YOUR TASK.
Reproduce the rows below verbatim, starting with the line that contains "Open the hamburger menu icon" and continuing through the end of the rows, with both ends included. Omit the pictures from your answer.

** Start MATERIAL PROVIDED **

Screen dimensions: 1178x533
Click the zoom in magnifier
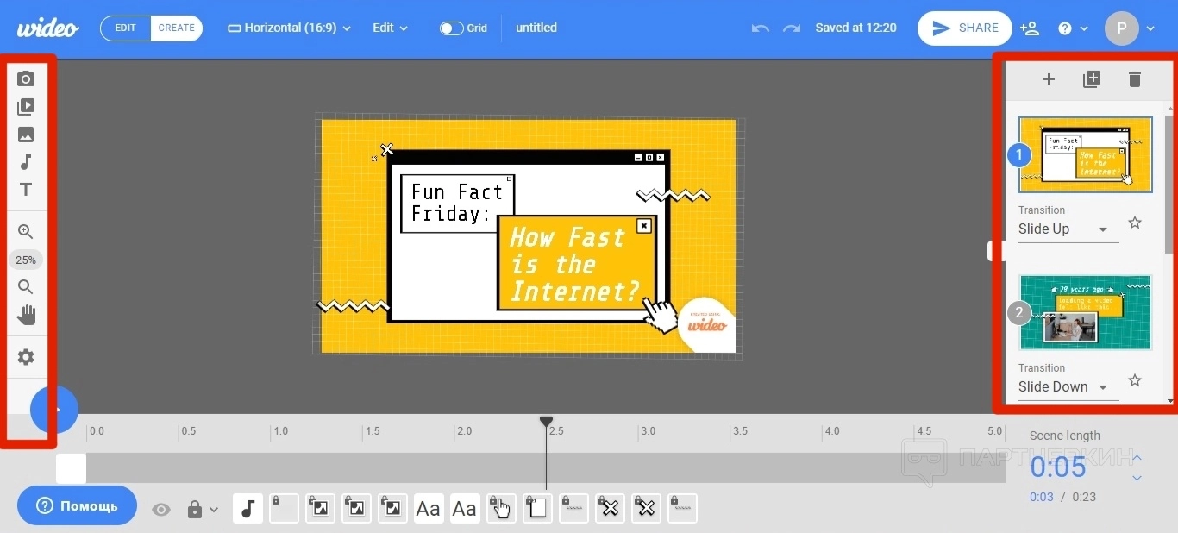(26, 232)
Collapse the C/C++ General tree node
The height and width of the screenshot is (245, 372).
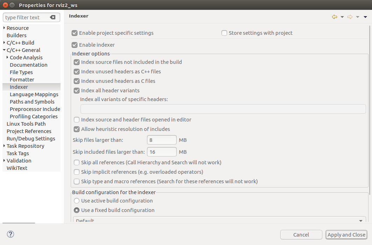(x=4, y=50)
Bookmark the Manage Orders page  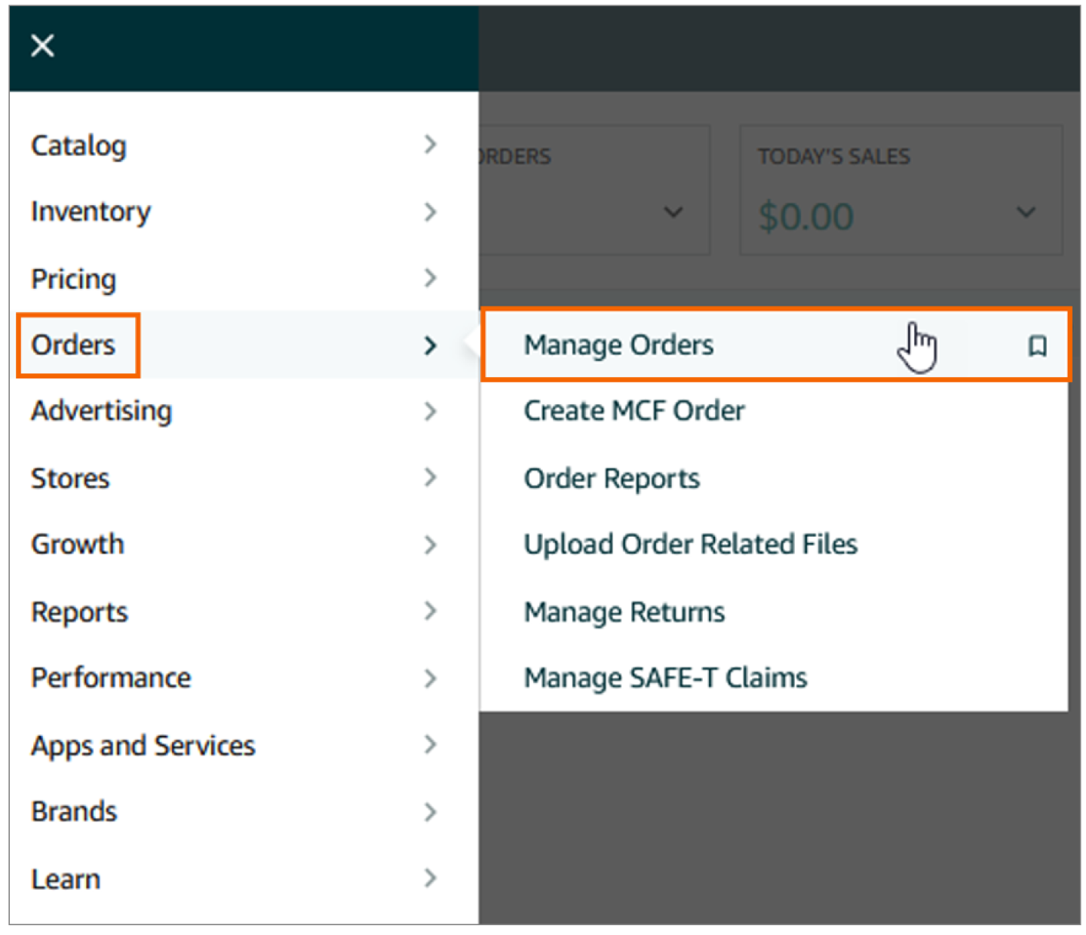tap(1038, 345)
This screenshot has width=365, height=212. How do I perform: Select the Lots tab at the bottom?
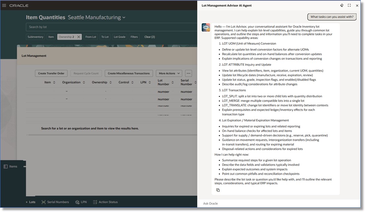(x=32, y=202)
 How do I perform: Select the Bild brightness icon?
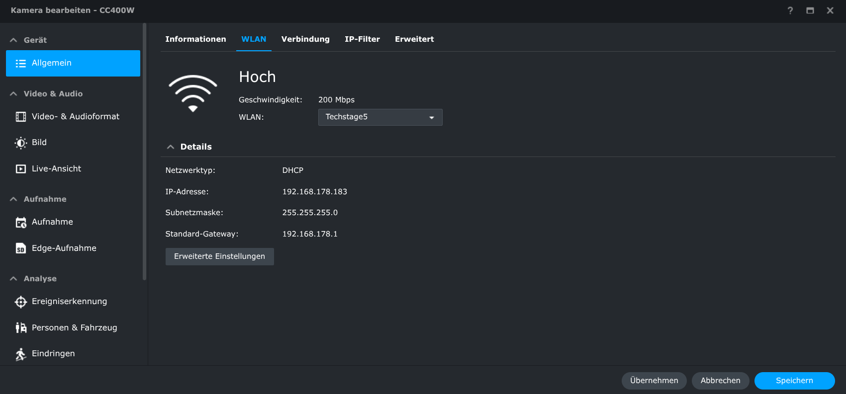(20, 143)
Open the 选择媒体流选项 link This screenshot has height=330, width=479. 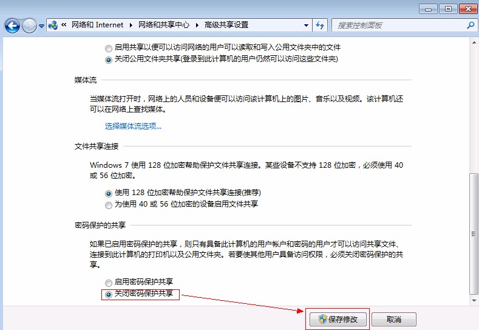pos(133,126)
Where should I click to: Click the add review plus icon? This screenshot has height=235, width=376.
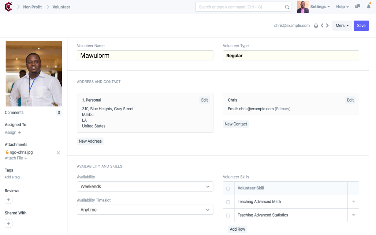pos(9,200)
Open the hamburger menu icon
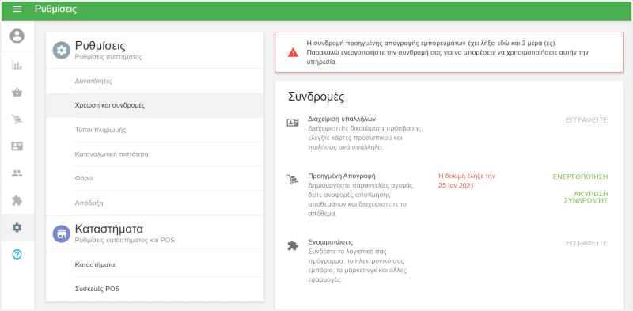 click(17, 9)
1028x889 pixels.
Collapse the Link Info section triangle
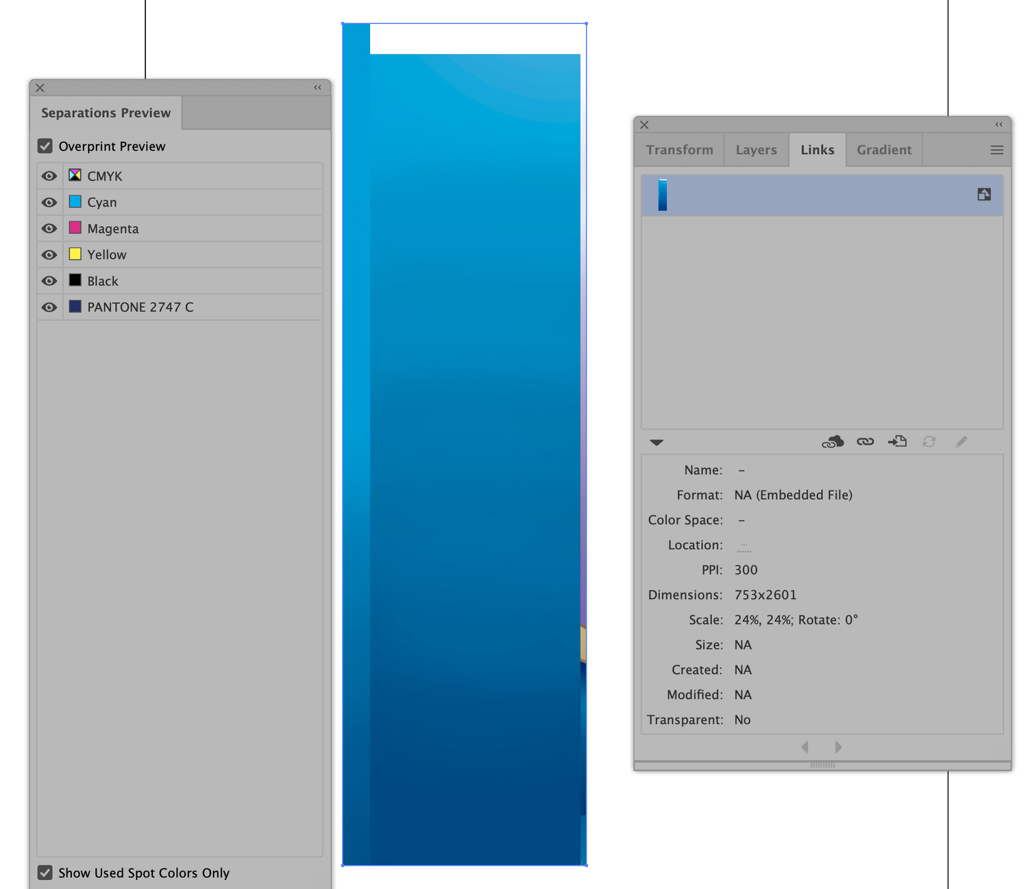[656, 442]
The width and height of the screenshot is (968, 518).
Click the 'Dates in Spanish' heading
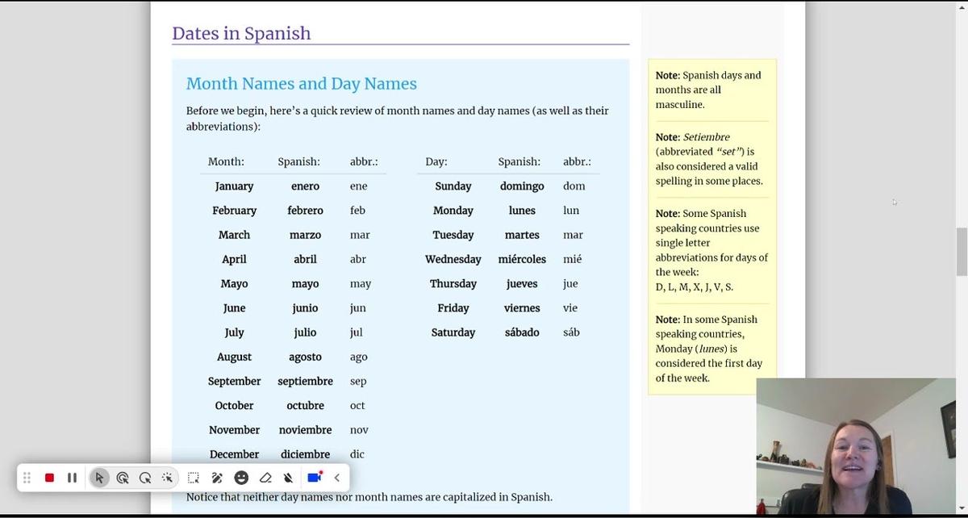(x=241, y=33)
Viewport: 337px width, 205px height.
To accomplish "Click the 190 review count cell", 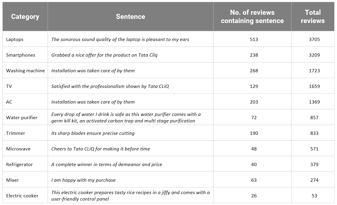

** End MATERIAL PROVIDED **

TASK ANSWER.
Open the hamburger menu icon
 click(17, 9)
1028x889 pixels.
Collapse the Link Info section triangle
[656, 442]
The width and height of the screenshot is (968, 518).
Click the 'Dates in Spanish' heading
(x=241, y=33)
Viewport: 337px width, 205px height.
To accomplish "Click the 190 review count cell", 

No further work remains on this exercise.